§ **Stated goal 1**
From the Markov decision process notes, quote the passage starting at "MDP is the most" and ending at "for the future.".
§ **Stated goal 2**
Name each term given a numbered entry under "Basic Definitions" in the Markov decision process notes.
§ **Stated goal 3**
Using the Markov decision process notes, answer these:
(a) In the RL book, how is the reward for taking action A_t in state S_t at time step t denoted?
(b) What is a policy defined as?
(c) What tool is mentioned for visualizing the recursive relationships of value functions?

§ **Document segment**
__________________________________________________
Chapter 3

作者: MasterXiong | 来源:发表于2020-09-05 22:52 被阅读0次

    Chapter 3: Finite Markov Decision Processes

    Basic Definitions

    MDP is the most basic formulation of sequential decision process under the assumption of Markov property.

    1. State: The state must include information about all aspects of the past agent-environment interaction that make a difference for the future.
    2. Action
    3. Reward: The reward defines what we want to achieve instead of how we want to achieve it.
    4. Dynamics: p(s', r | s, a)
    5. Return: Return is defined as some function of the reward sequence
      For episodic tasks, we have G_t = R_{t+1} + \cdots + R_T
      For continuing tasks, we have G_t = R_{t+1} + \gamma R_{t+2} + \gamma^2 R_{t+3} + \cdots
      They can be unified under the same framework as G_t = \sum_{k=0}^\infty \gamma^{k} R_{t+k+1} by adding an absorbing state with zero reward to the terminal of episodic tasks
      The recursive form of return is G_t = R_{t+1} + \gamma G_{t+1}, which forms the basis of Bellman equations

    Further notes:

    1. In the RL book, the reward obtained from taking action A_t in state S_t at time step t is denoted as R_{t+1} instead of R_t;
    2. RL beyond MDP assumption is an important research topic (also discussed in the RL book)
    3. The representation of the states and actions has a great influence on the learning process, but is beyond the scope of the RL book (many recent works actually focus on this topic)
    4. The RL book focuses on scalar reward signal, but there are also some recent works focusing on multi-objective reward signal in vector form

    Policies and Value Functions

    Value function is the expected return of a state or a state-action pair
    Policy is a mapping from states to the probabilities of selecting each possible action
    Value functions are defined w.r.t. particular policies, i.e., v_\pi (s) = \mathbb{E}_\pi [G_t | S_t = s], \quad q_\pi (s, a) = \mathbb{E}_\pi [G_t | S_t = s, A_t = a]
    Based on the simple relationships of v_\pi (s) = \sum_a \pi (a | s) q_\pi (s, a), \quad q_\pi (s, a) = \sum_{s', r} p(s', r | s, a) \big [ r + \gamma v_\pi (s') \big ], we can derive the Bellman equation which expresses the relationship between the value of a state (state-action pair) and the values of its successor states (state-action pairs), i.e., v_\pi (s) = \sum_a \pi (a | s) \sum_{s', r} p(s', r | s, a) \big [ r + \gamma v_\pi (s') \big ] \\ q_\pi (s, a) = \sum_{s', r} p(s', r | s, a) \big [ r + \gamma \sum_{a'} \pi (a' | s') q_\pi (s', a') \big ]. The value function v_\pi is the unique solution to its Bellman equation by solving a set of |\mathcal{S}| linear equations. Notice that the assumption here is that the system dynamics p(s', r | s, a) is known.
    Another useful tool to visualize the recursive relationships of value functions is backup diagram.
__________________________________________________
§ **Stored data entries**

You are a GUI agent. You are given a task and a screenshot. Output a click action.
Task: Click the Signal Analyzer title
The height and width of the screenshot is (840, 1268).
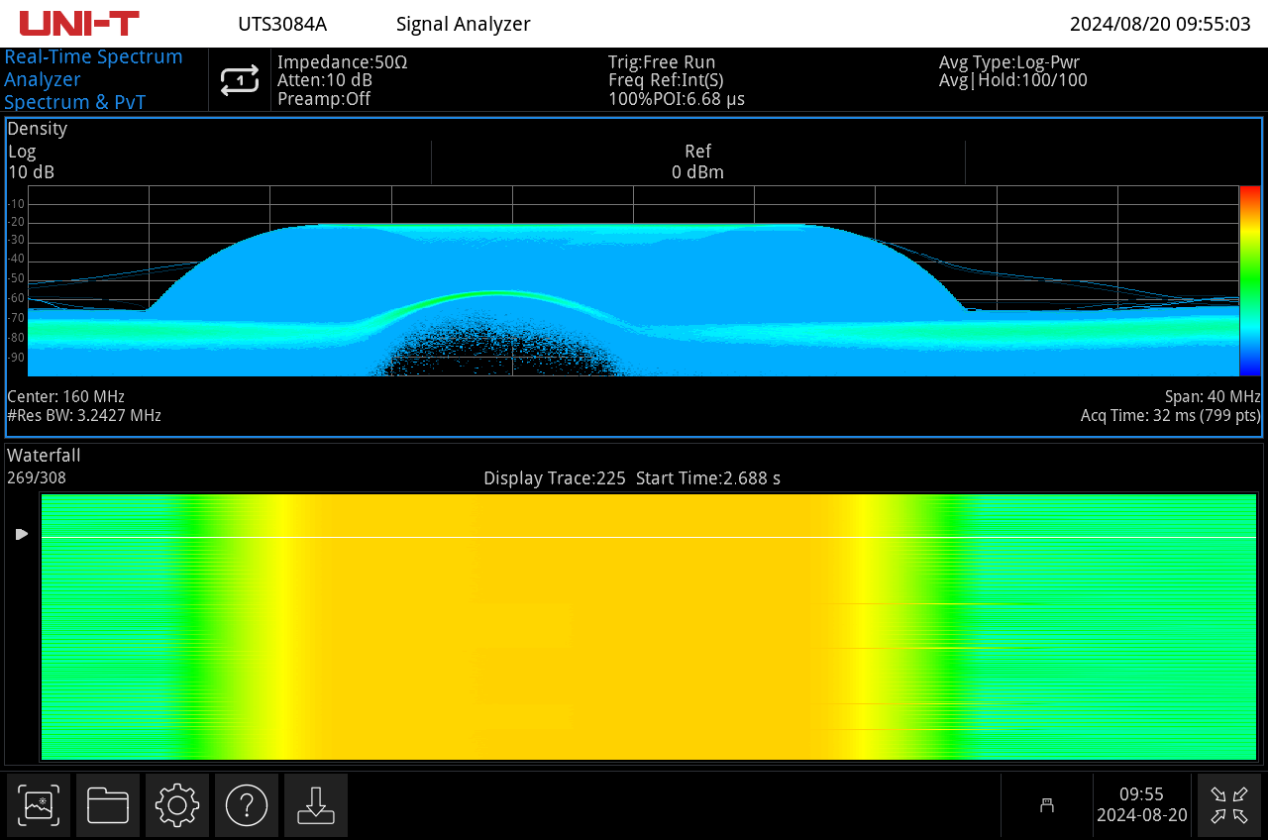pos(463,24)
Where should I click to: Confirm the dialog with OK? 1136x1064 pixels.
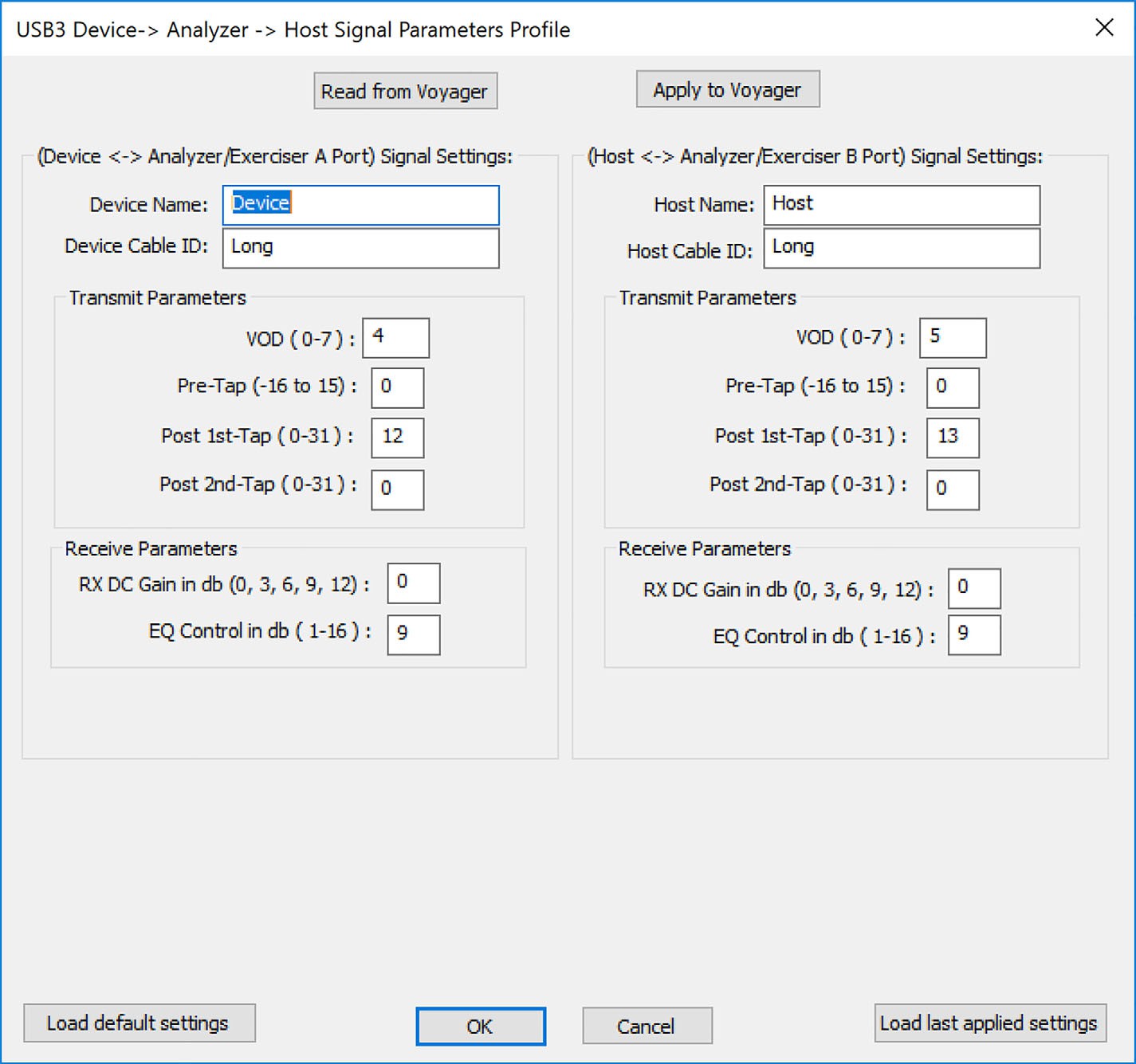point(481,1027)
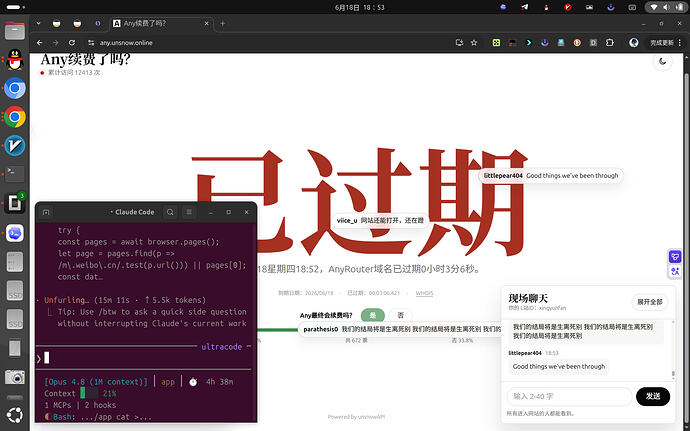Vote 是 on Any renewal poll
This screenshot has width=690, height=431.
[x=373, y=315]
__________________________________________________
§ **Correct result 1**
MDP is the most basic formulation of sequential decision process under the assumption of Markov property.

    1. State: The state must include information about all aspects of the past agent-environment interaction that make a difference for the future.

§ **Correct result 2**
State, Action, Reward, Dynamics, Return

§ **Correct result 3**
(a) R_{t+1}
(b) A mapping from states to the probabilities of selecting each possible action
(c) The backup diagram